Geologic formation in the United States

The Late Silurian Tonoloway Formation is a mapped limestone bedrock unit in Pennsylvania, Maryland, Virginia and West Virginia. The Tonoloway is roughly equivalent to the Salina group that is found to the north and west.

==Description==
The basal 50 m consists of medium-dark-gray laminated to thin-bedded calcisiltite with shale partings and interbeds. Overlying 5 m are light-yellowish-gray to olive-gray mudstone and shale. Above this interval are 75 m of laminated calcisiltite with interbeds of thick to very thick bedded calcisiltite. The remainder of the formation is cyclic, consisting of three or four resistant ledges of laminated limestone and shale. Uppermost 20 m contains a variety of limestones. Lower contact with the Wills Creek is probably conformable. Upper contact is conformable and undulatory, occurring at the base of the "calico" limestone of the Keyser Formation.

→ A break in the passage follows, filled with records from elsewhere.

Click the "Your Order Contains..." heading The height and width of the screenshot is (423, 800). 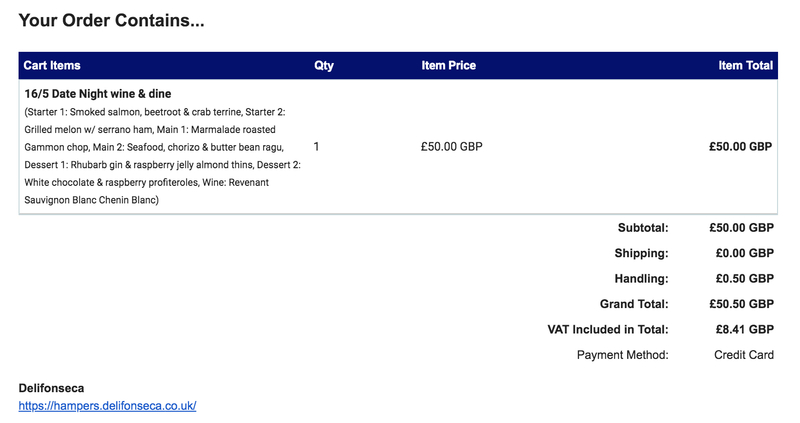tap(111, 20)
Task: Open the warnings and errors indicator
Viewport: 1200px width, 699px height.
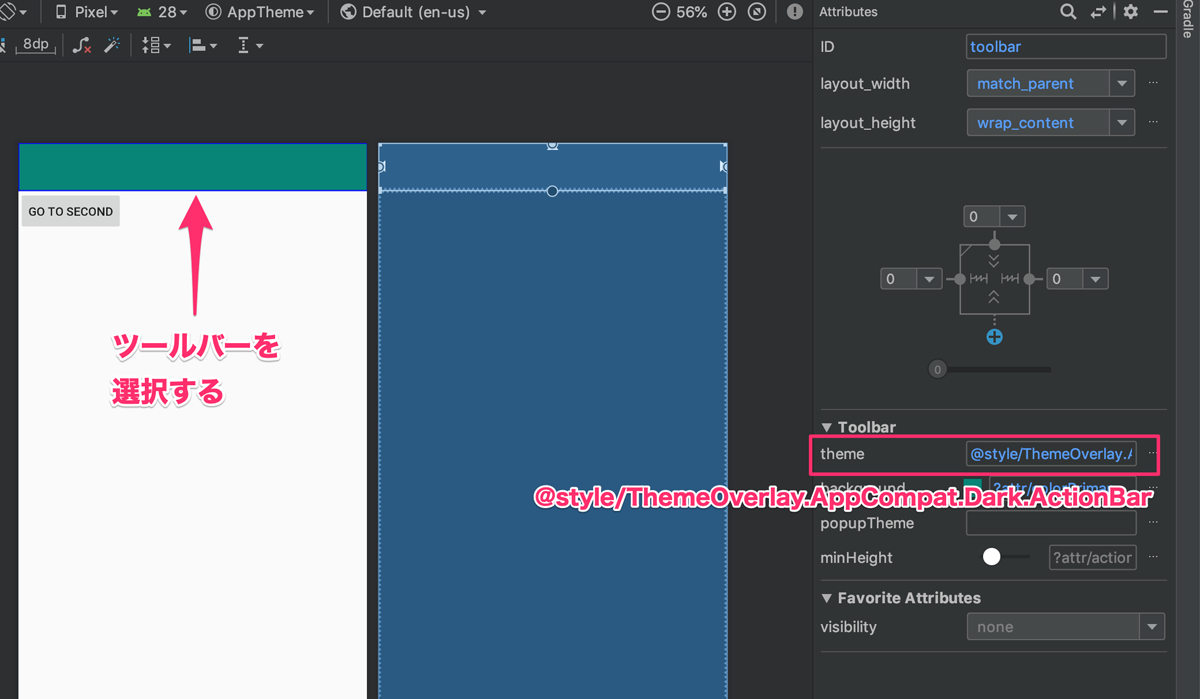Action: 795,12
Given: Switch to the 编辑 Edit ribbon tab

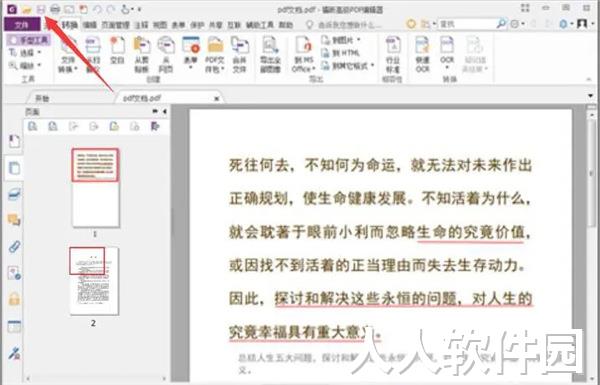Looking at the screenshot, I should (90, 25).
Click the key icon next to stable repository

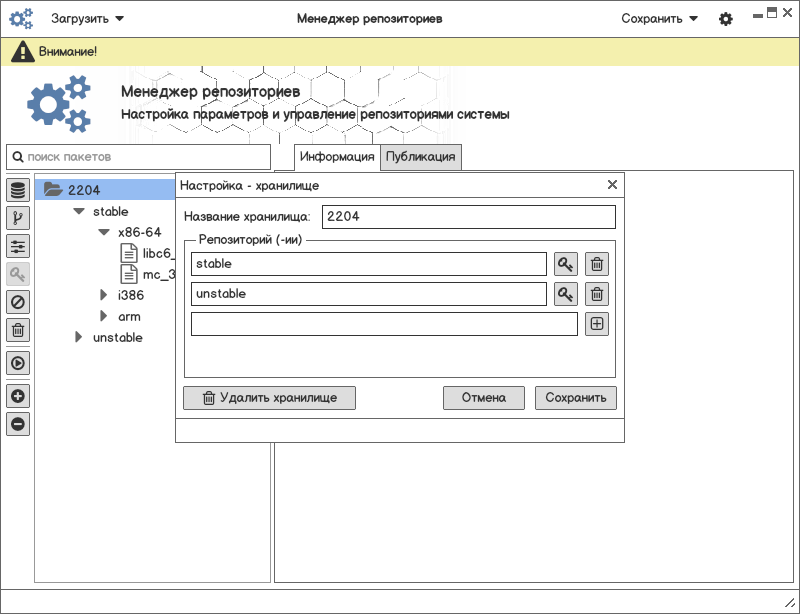pyautogui.click(x=567, y=264)
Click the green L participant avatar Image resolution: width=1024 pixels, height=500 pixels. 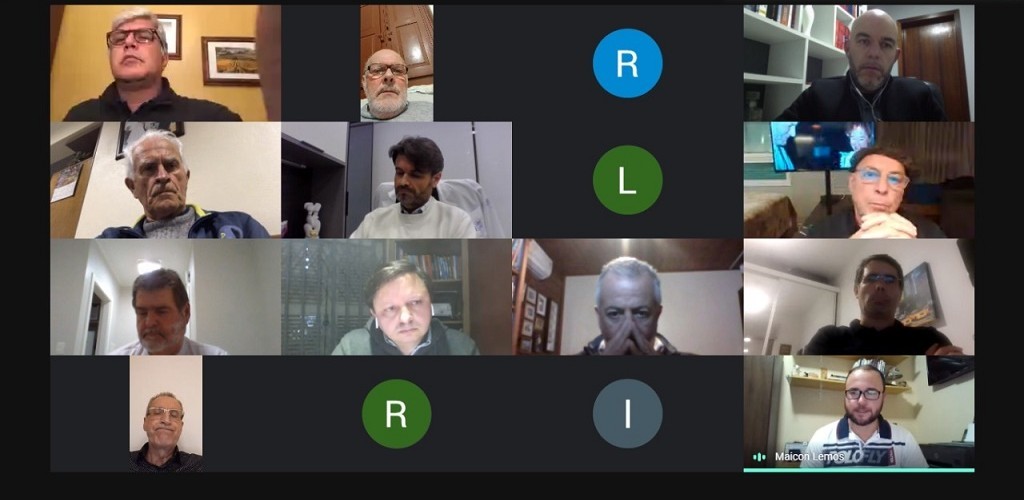tap(628, 180)
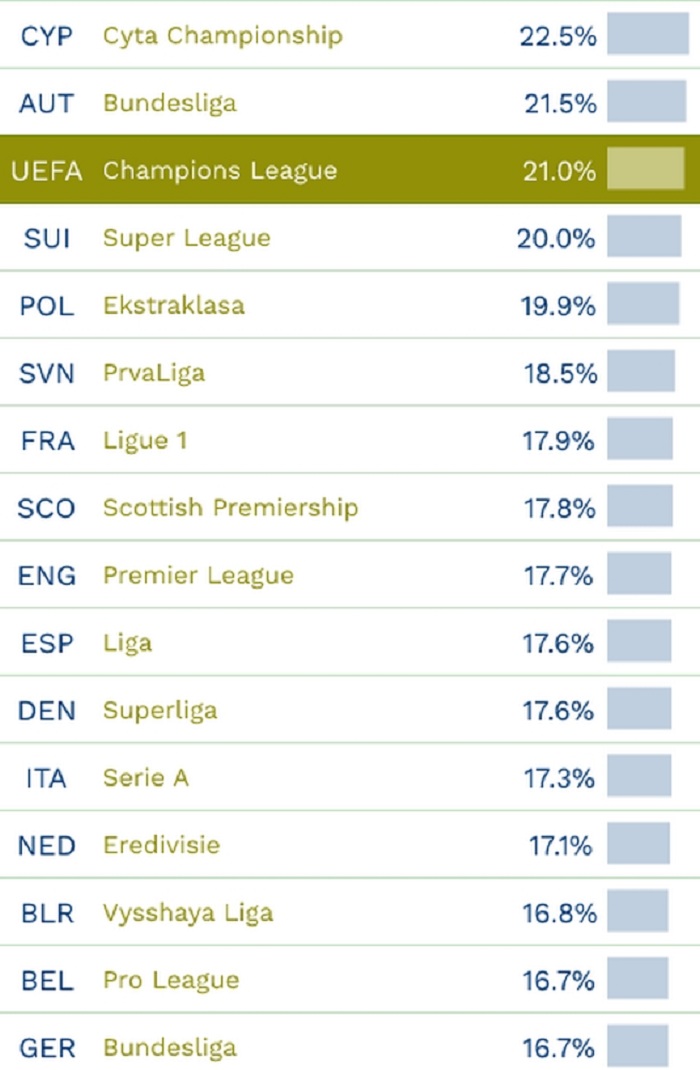Click the Premier League link
Viewport: 700px width, 1070px height.
(198, 576)
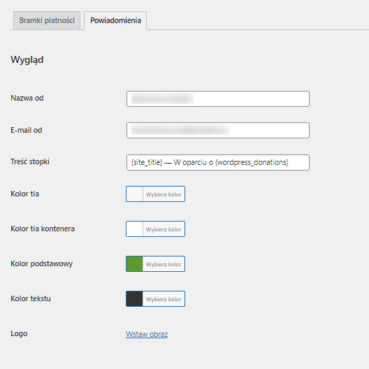The height and width of the screenshot is (369, 369).
Task: Open the Wstaw obraz logo link
Action: click(x=147, y=334)
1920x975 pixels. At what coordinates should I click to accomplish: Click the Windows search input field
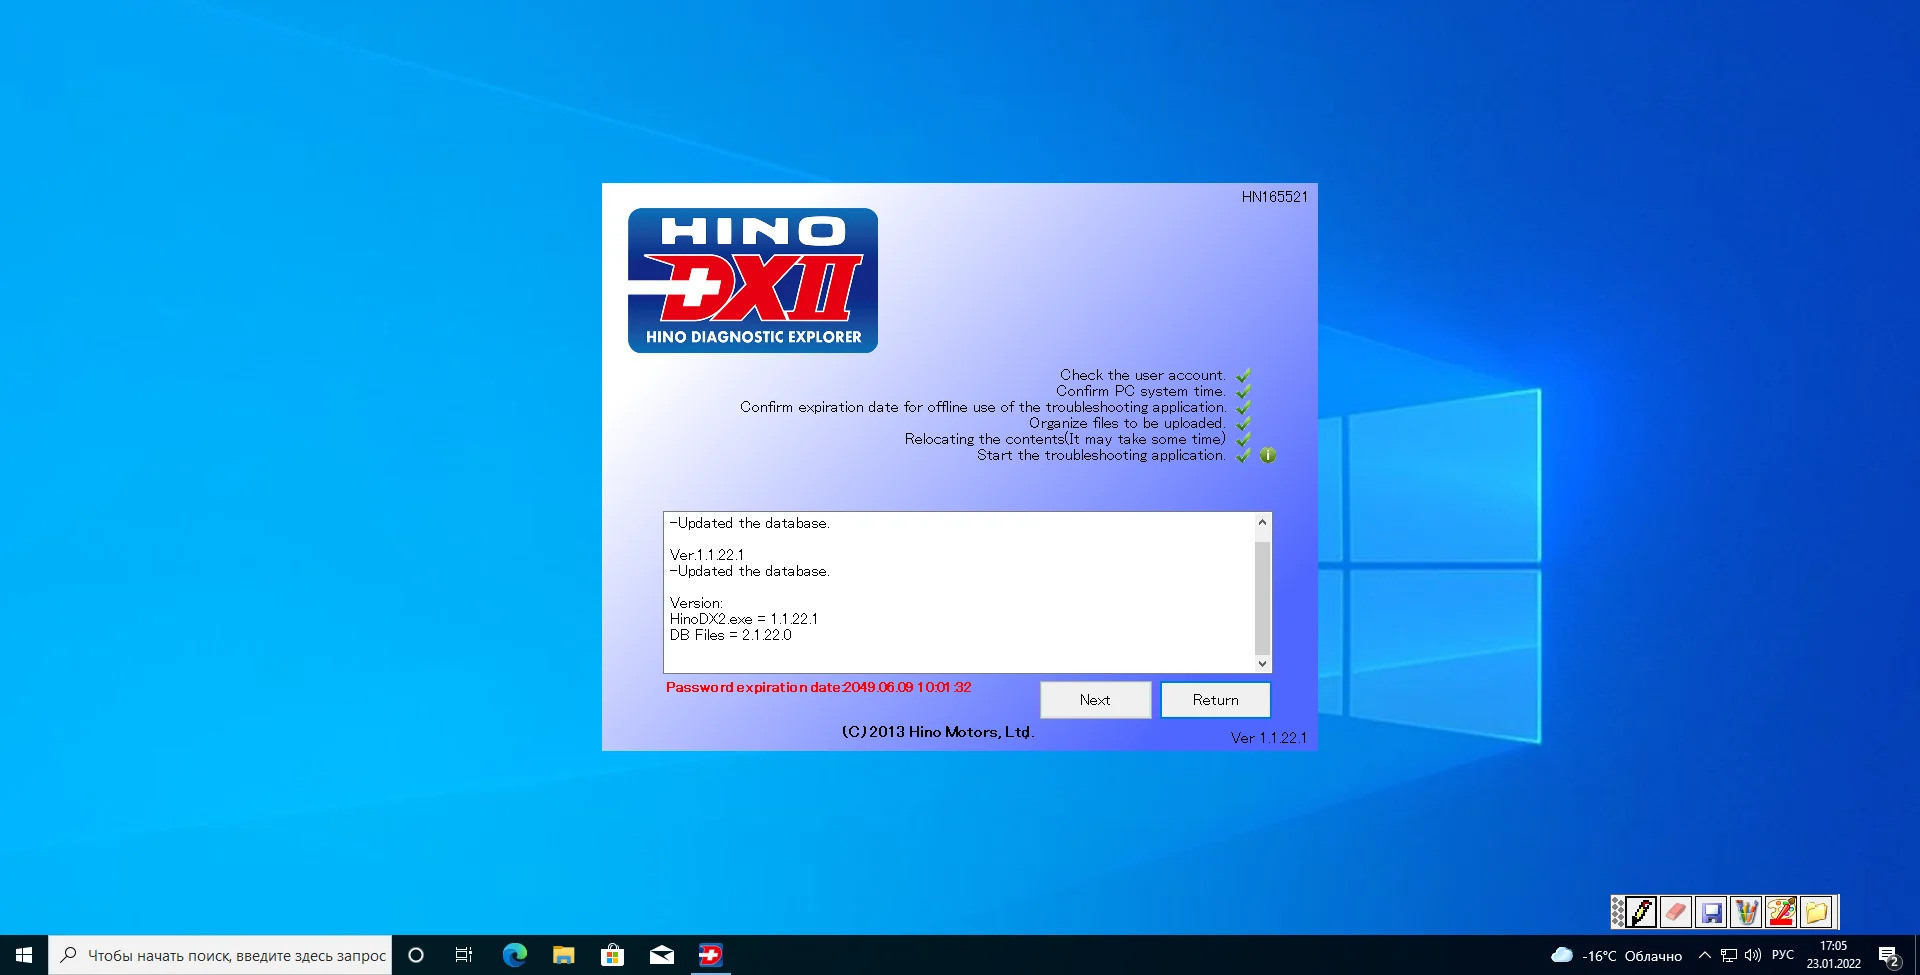pyautogui.click(x=236, y=955)
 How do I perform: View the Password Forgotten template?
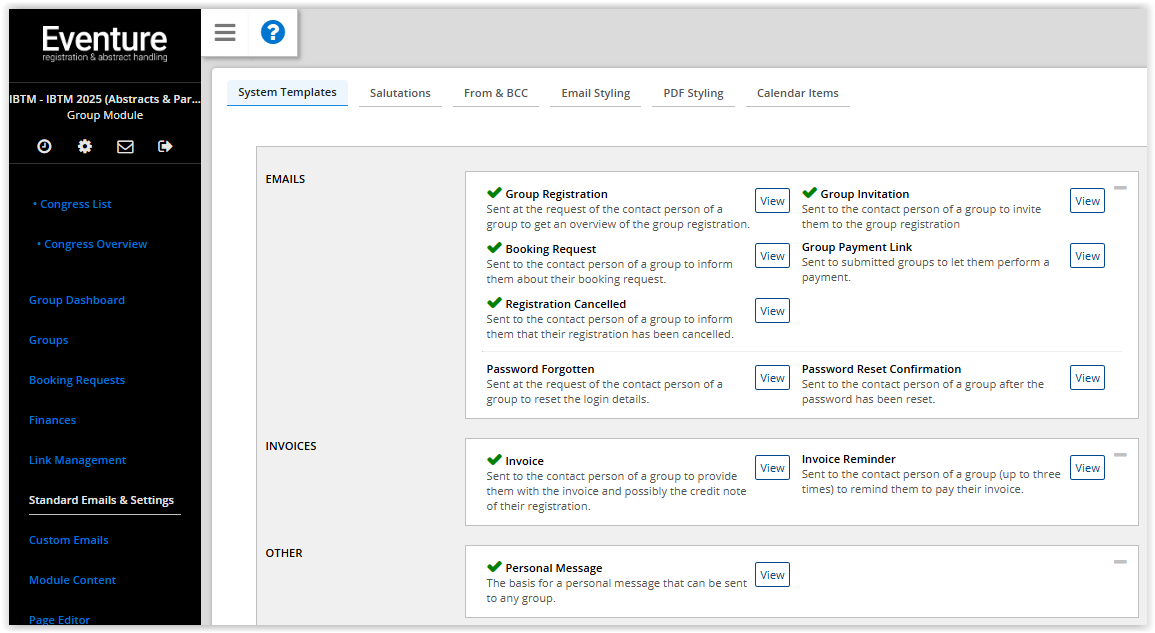click(772, 378)
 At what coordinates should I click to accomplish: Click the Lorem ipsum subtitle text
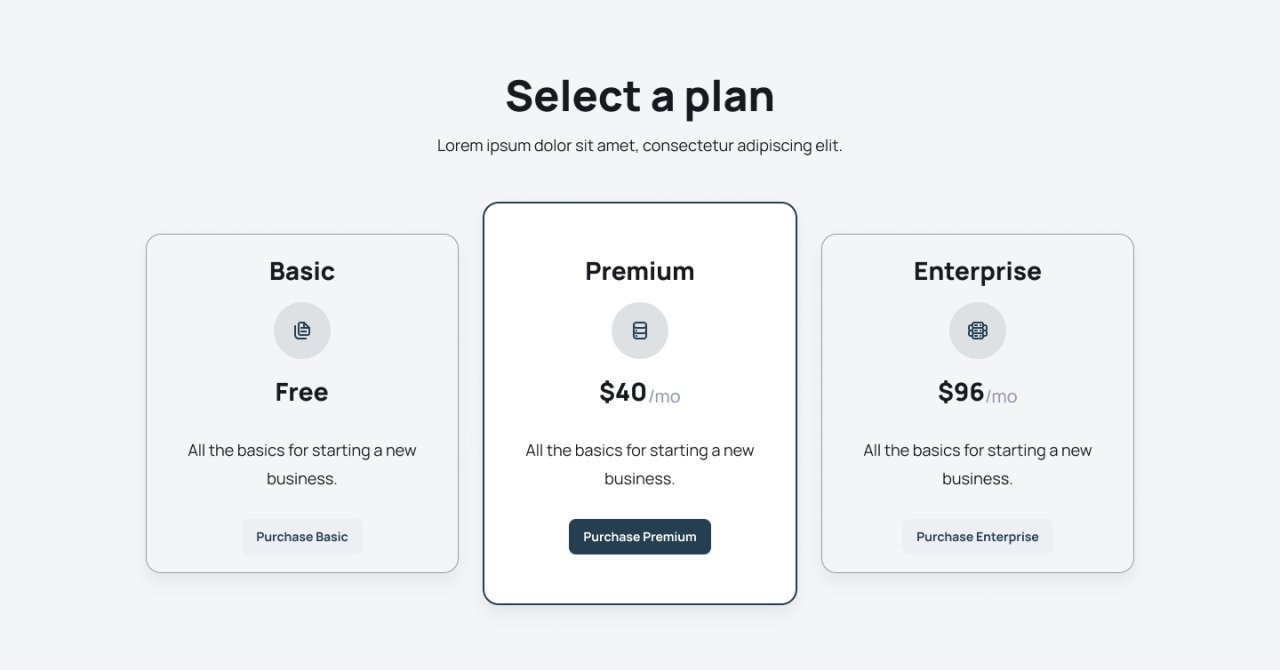click(x=640, y=146)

===Depositional environment===
The depositional environment of the Tonoloway is interpreted as shallow marine.

===Notable exposures===
- Tonoloway Ridge (type section), in Pennsylvania, Maryland, and West Virginia.
- Along Little Juniata River, 2 km northeast of Bellwood, Pennsylvania
- Blue Rock, and other large outcroppings, in the Smoke Hole Canyon of eastern West Virginia
- Trout Pond, in Hardy County, West Virginia

==Age==
Relative age dating places the Tonoloway in the late Silurian.